> 本文
私たちの脳は今、どこまでわかっているんだろう?─そこで今回お聞きしたのは、『海馬』など一般向けの著作活動でも注目を集める、東京大学 大学院薬学系研究科の池谷裕二准教授だ。脳の中身をのぞく、神経回路の大規模なイメージング技術をはじめ、脳科学の先端で活躍する池谷准教授の研究者としての素顔を、東京・本郷の研究室に訪ねた。

どっちが大事とか言ってるからダメなんだ

脳の作動原理を明らかにしたい、というのが私の研究です。これは現在「神経科学」という、その名のとおり神経を研究する学問というふうに呼ばれているんですが、実際には神経細胞ニューロン)は、脳の構成成分のごく一部に過ぎません。たとえば人の場合、神経細胞よりグリア細胞のほうが多くて、その比率がおよそ1対9ぐらい。しかも脳の中には、もちろん血管だってありますから、神経だけをやっていても、きっと脳のことはわからないですよね? ちなみにグリア対神経細胞の比はマウスでは1対1ぐらいで、ヒトなどの高等動物になればなるほどグリア細胞の数が多いんですね。

私はもともと神経細胞の活動を1,000、10,000と同時に記録するのが得意で、世界的に見てもトップレベルの技術を持っています。そこで、このテクニックをグリア細胞に応用して見てみたら、グリア細胞も活発に活動していたんですよ。ただ活動パターンが違う。神経細胞は突起を遠くまで伸ばして、ミリ秒オーダーの速さで電気がパッと伝わります。グリア細胞は、近くの細胞同志でネットワークを作って、これが全体へつながっている。速度もゆっくりしていて10秒以上かけて伝わっていきます。だからグリアの研究者はこう言うんです─ニューロンは遠くまで行ける高速道路に相当する。グリア細胞はローカルな道路だ。日常生活するのにどっちが重要ですか?─このたとえ、言い得て妙!……けど、僕は両方必要だと思うんですよね(笑)。

血管も今、始めているところです。たとえば神経細胞は直接血管には接していなくて、グリア細胞を介して血管と接していることなどがわかってきています。近年隆盛している「MRI(核磁気共鳴画像法)」は血流を見る装置です。つまり、血管と接しているグリアの活動を見ていることにもなりますね。そこで、これまでに得られてきた電気活動とMRIのデータを比べてみると、必ずしも一致しない。となると、一方だけ見ていてもダメで、つまり脳は神経とグリアの二重平行処理を行っていると考えられるんですよ。しかも両者は独立ではなくて、相互にコミュニケーションしている。脳の作動原理を捉えようという時に、私は、このように「メゾスコピック(中間視点)」な視点から、広くネットワークを見ていこう、と考えています。

> データの行
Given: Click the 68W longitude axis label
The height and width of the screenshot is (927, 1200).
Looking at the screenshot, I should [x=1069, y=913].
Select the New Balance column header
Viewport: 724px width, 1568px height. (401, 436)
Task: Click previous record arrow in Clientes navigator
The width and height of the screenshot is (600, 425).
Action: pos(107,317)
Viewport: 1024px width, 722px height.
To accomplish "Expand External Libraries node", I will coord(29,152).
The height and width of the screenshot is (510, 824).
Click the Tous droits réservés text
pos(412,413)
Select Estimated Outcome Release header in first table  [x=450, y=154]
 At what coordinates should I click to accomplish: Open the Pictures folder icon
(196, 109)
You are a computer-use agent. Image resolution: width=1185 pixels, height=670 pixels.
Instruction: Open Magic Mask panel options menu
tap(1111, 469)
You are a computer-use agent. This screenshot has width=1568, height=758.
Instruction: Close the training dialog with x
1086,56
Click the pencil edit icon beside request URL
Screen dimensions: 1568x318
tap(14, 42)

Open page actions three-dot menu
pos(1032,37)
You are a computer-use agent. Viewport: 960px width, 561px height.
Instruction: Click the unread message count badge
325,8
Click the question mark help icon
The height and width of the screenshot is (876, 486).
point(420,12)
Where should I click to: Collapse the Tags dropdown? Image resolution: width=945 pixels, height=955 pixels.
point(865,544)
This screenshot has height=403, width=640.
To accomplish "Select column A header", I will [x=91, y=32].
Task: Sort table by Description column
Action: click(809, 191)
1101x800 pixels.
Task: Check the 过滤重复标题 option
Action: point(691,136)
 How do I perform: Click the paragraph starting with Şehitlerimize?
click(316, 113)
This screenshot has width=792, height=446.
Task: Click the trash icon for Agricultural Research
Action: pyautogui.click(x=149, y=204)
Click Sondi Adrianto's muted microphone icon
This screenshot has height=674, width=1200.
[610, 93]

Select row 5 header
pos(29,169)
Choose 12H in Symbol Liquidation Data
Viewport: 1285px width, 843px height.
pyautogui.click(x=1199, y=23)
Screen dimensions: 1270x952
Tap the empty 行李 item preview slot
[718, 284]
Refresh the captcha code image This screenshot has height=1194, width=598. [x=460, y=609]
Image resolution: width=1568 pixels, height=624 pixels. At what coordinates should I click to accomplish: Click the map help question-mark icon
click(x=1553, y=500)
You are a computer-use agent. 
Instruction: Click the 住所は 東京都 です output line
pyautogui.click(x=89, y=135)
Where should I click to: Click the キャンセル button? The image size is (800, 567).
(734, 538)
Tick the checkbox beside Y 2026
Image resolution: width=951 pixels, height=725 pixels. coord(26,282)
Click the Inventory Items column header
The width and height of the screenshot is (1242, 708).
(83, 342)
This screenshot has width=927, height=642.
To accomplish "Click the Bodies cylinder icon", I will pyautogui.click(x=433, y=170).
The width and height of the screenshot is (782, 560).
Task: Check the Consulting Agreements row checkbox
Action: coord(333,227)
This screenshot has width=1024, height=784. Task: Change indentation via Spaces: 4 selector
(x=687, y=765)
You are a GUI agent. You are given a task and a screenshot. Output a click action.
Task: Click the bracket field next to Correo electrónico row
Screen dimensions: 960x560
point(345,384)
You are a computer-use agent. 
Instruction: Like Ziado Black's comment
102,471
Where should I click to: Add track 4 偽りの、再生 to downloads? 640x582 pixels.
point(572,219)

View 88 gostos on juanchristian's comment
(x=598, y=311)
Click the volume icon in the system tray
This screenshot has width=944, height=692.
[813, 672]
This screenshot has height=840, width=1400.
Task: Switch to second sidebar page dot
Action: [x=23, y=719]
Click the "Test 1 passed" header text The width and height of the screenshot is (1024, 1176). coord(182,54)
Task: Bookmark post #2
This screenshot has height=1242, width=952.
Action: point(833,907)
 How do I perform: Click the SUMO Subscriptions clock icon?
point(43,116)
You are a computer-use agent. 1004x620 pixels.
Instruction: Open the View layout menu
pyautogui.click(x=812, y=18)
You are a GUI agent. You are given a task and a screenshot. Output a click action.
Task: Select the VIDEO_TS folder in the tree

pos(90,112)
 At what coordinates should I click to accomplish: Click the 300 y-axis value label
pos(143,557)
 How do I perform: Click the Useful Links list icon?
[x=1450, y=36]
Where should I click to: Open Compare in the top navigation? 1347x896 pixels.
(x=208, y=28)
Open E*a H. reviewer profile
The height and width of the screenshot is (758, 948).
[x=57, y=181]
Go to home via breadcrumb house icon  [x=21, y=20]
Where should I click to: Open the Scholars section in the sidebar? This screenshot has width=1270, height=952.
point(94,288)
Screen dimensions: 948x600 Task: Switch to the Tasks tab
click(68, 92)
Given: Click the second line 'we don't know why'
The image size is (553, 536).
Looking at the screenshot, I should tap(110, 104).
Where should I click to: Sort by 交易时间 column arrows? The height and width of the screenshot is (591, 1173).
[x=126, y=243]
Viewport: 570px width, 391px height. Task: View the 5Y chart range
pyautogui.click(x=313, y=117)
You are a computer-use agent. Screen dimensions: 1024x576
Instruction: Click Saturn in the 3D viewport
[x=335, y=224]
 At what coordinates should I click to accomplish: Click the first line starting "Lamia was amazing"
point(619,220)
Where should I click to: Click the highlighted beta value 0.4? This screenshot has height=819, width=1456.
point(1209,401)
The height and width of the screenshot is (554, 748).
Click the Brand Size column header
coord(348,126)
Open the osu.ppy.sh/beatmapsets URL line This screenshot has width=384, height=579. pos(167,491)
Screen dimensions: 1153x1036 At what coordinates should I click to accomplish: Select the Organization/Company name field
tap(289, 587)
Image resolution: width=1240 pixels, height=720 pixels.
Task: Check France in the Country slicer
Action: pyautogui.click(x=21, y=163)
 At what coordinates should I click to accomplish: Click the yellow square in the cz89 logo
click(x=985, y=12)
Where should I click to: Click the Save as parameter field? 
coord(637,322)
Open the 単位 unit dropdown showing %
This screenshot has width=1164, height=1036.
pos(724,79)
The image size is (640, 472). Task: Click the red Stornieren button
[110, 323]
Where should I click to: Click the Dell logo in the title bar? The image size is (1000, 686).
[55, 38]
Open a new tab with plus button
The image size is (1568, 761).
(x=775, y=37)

> やること
[A] 本文で脳の中にあるものとして挙げられているものを、すべて書き出してください。
[B] 本文のうち、「脳の作動原理を明らかにしたい」で始まり「リア細胞の数が多いんですね。」で終わる部分を、そのまま書き写してください。
データの行は、本文とは関係のない別の資料です。

> それぞれの答え
[A] 神経細胞(ニューロン)、グリア細胞、血管

[B]
脳の作動原理を明らかにしたい、というのが私の研究です。これは現在「神経科学」という、その名のとおり神経を研究する学問というふうに呼ばれているんですが、実際には神経細胞ニューロン)は、脳の構成成分のごく一部に過ぎません。たとえば人の場合、神経細胞よりグリア細胞のほうが多くて、その比率がおよそ1対9ぐらい。しかも脳の中には、もちろん血管だってありますから、神経だけをやっていても、きっと脳のことはわからないですよね? ちなみにグリア対神経細胞の比はマウスでは1対1ぐらいで、ヒトなどの高等動物になればなるほどグリア細胞の数が多いんですね。